Universitätskinderklinik, Schwanenweg 20, D-24105 Kiel, Germany
- Key words: rolandic EEG traits, dyslexia, intelligence, attention, dichotic listening, adolescents, adults
- Page(s) : 63-6
- Published in: 2001
Background: Long-term outcome of rolandic epilepsy (RE) is associated with a diversity of neuropsychological deficits in childhood, although RE is historically considered as a benign epileptic disorder. Dyslexia and other developmental disorders are associated with rolandic EEG traits.
Aim: To investigate if there is an association between the manifestation of a specific EEG trait of RE and dyslexia. If the EEG traits are causing dyslexia, the cognitive deficits are supposed to be normalised after the EEG trait have resolved.
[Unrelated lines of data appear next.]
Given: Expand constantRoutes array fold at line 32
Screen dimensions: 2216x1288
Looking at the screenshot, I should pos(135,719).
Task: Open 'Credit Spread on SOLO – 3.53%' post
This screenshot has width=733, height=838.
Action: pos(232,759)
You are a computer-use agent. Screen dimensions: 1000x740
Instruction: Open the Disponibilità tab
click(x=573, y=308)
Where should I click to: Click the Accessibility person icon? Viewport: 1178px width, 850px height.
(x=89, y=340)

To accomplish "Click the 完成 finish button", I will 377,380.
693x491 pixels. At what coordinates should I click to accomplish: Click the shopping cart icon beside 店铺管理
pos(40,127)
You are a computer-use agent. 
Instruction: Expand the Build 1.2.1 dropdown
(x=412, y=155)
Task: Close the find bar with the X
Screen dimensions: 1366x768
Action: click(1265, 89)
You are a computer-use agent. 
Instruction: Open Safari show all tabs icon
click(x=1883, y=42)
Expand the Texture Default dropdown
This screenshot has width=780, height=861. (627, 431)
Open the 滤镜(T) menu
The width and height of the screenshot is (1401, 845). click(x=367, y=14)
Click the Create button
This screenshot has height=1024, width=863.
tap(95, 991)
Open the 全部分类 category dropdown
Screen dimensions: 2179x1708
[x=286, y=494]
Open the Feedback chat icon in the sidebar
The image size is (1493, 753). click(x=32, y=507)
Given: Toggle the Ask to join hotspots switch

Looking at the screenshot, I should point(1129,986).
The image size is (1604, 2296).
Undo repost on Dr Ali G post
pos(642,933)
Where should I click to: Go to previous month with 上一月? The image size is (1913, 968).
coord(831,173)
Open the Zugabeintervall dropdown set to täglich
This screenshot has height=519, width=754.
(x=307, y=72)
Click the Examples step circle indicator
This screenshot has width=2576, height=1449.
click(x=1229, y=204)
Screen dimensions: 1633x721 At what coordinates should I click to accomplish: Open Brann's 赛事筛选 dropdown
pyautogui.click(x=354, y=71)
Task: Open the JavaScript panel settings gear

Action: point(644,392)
Method: Thirty adolescents and young adults, who had previously received a diagnosis of dyslexia by standard criteria, were included. Fifteen probands (mean age = 15.9) with dyslexia and rolandic EEG traits were compared with 15 age- and sex-matched controls (mean age = 16.0) with normal EEG.
Results: There were no statistical differences between the groups according to intelligence (Verbal IQ, Performance IQ and Arithmetical IQ) or spelling ability. However, there was a significant difference between the groups in reading ability of non-related words with the group without RE performing better than the group with RE (p < 0.01). Attentional shifts in dichotic listening with forced or directed attention are generally found in 50-60% in normative samples. However, the present date suggest an impaired attentional shift in dichotic listening test for both groups. Only one third was able to modulate their ear-preference. There were no group differences.
Conclusion: In general, both dyslectic groups did not show significant neuropsychological deficits as compared to standard controls. However, there were more reading errors and a tendency to attention impairments in the group with rolandic EEG trait as compared to the dyslectic group with normal EEG. Possible pathogenic factors are discussed.